● **SELECTION**
┌──
The Configuration Manager 45 comprises the Initialization Task 121 and Configuration Data store 122. The Initialization Task 121 reads session attribute data from the Configuration File 120, registers with the Operating System 119 as a Terminate and Stay Resident (TSR) program and writes session attribute data (e.g. baud rate) to Configuration Data store 122. The Initialization Task 121 also initializes the shared communication device via the Device Manager 48 and sets the default attributes in the Notification Attributes data store 123 in the Notification Manager 40.

The Notification Manager 40 comprises the Notification Attributes data store 123, the Notification Task 124, and the Notification Messages data store 125. The Notification Task 124 is periodically scheduled to run by the Scheduler 102, in order to facilitate the control switch between this task and others running on the data processor. The Notification Task 124 reads data from the Notification Attributes data store 123 and reads notification messages from the Notification Messages data store 125. The Notification Task 124 can display a notification message to the User 126. The User 126 can acknowledge the receipt of the notification message by sending a response (e.g. pressing a key on the keyboard) to the Notification Task 124.

The Queue Manager 47 comprises queues 109-110 for in-bound messages, queues 111-112 for in-bound responses to previously sent messages, a data store 115 for out-bound emergency priority messages, a data store 114 for out-bound regular priority messages, and a data store 113 for Hayes.RTM. Standard AT commands used to control the shared communication device. For each session a set of in-bound queues (IB Msgs. 109-110 and IB Resps. 111-112) is allocated. Each application 20, 22 can open multiple sessions, and the Session Manager 28 can support multiple applications 20, 22.

The in-bound message queues 109-110 receive messages from the Receive Task 107 of Message Manager 43 (FIG. 5). The API Manager 44 retrieves the messages in a first-in-first-out (FIFO) manner from the in-bound message queues 109-110. The in-bound message response queues 111-112 receive message responses from the Receive Task 107 of Message Manager 43. The API Manager 44 retrieves the messages in a first-in-first-out (FIFO) manner from the in-bound message response queues 111-112.

The emergency message data store 115 receives emergency messages from the API Manager 44 and stores them for retrieval by the Transmit Task 108 of the Message Manager 43. The regular message data store 114 receives regular messages from the API Manager 44 and stores them for retrieval by the Transmit Task 108 of the Message Manager 43. The AT Commands data store 113 receives Hayes.RTM. Standard AT commands from the API Manager 44 and stores them for retrieval by the Transmit Task 108 in the Message Manager 43. The AT Commands data store 113 receives device shutdown commands from the Shutdown Interrupt Service Routine (ISR) 127 and stores them for retrieval by the Transmit Task 108 in the Message Manager 43.
└──
● **SUPPLIED RECORDS**
┌──
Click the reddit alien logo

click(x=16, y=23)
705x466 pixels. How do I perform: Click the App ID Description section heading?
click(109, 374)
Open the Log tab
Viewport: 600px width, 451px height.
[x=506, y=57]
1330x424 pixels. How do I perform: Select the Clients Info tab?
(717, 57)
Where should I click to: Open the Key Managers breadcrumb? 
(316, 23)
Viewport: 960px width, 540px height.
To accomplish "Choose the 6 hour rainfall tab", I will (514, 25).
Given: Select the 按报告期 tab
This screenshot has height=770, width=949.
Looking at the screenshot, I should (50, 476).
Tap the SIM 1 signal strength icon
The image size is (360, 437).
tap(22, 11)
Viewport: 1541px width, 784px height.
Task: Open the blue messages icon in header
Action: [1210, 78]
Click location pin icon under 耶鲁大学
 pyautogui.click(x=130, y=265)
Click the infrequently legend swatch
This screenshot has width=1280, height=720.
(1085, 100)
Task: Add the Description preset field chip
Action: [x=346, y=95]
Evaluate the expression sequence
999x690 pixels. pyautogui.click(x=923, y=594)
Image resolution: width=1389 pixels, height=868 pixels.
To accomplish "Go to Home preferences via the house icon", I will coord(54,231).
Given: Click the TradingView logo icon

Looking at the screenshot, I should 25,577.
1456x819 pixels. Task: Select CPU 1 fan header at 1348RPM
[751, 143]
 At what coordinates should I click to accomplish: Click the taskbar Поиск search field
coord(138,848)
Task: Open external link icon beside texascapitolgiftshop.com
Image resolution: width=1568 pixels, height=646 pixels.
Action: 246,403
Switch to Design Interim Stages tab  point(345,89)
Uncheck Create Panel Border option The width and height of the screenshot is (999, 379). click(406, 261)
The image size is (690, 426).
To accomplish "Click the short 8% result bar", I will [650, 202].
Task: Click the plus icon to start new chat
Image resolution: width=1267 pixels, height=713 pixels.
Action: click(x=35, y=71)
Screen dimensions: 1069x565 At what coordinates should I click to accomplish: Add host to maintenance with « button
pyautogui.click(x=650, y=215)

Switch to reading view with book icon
└──
● **WHAT THIS EXERCISE ASKS**
- A) In the entries, copy out the lines unchanged, starting with the line containing "Given: Click the TradingView logo icon" and going through the line containing "Uncheck Create Panel".
- B) Write what comes next in the passage about the Configuration, Notification, and Queue Managers, picking up after its final sentence.

● **RESPONSES TO THE EXERCISE**
- A)
Given: Click the TradingView logo icon

Looking at the screenshot, I should 25,577.
1456x819 pixels. Task: Select CPU 1 fan header at 1348RPM
[751, 143]
 At what coordinates should I click to accomplish: Click the taskbar Поиск search field
coord(138,848)
Task: Open external link icon beside texascapitolgiftshop.com
Image resolution: width=1568 pixels, height=646 pixels.
Action: 246,403
Switch to Design Interim Stages tab  point(345,89)
Uncheck Create Panel Border option The width and height of the screenshot is (999, 379). click(406, 261)

- B)
Regarding FIG. 5 now, the Message Manager 43 comprises a Receive Task 107 and a Transmit Task 108. The Receive Task 107 retrieves data from the Device Manager 48 and routes the data to the in-bound message queue 109-110 or the in-bound message response queue 111-112 of the Device Manager 48. The Receive Task also writes notification messages to the Notification Manager 40.

The Transmit Task 108 retrieves regular and emergency messages, and Hayes.RTM. Standard AT commands, from the Queue Manager 47 and passes them on to the Device Manager 48. The Message Manager 43 is periodically scheduled to run by a Scheduler 102 interrupt to facilitate the control switch between the Receive and Transmit Tasks.

The Device Manager 48 comprises a Communication (COM) Interrupt Service Routine (ISR) 103, a Receive Buffer 104, a Transmit Buffer 105, and a Device State Machine Task 106. The Device State Machine Task 106 is driven by the Scheduler 102 and controls the message traffic from the Message Manager 43 to/from the Transmit Buffer 105 and the Receive Buffer 104, respectively.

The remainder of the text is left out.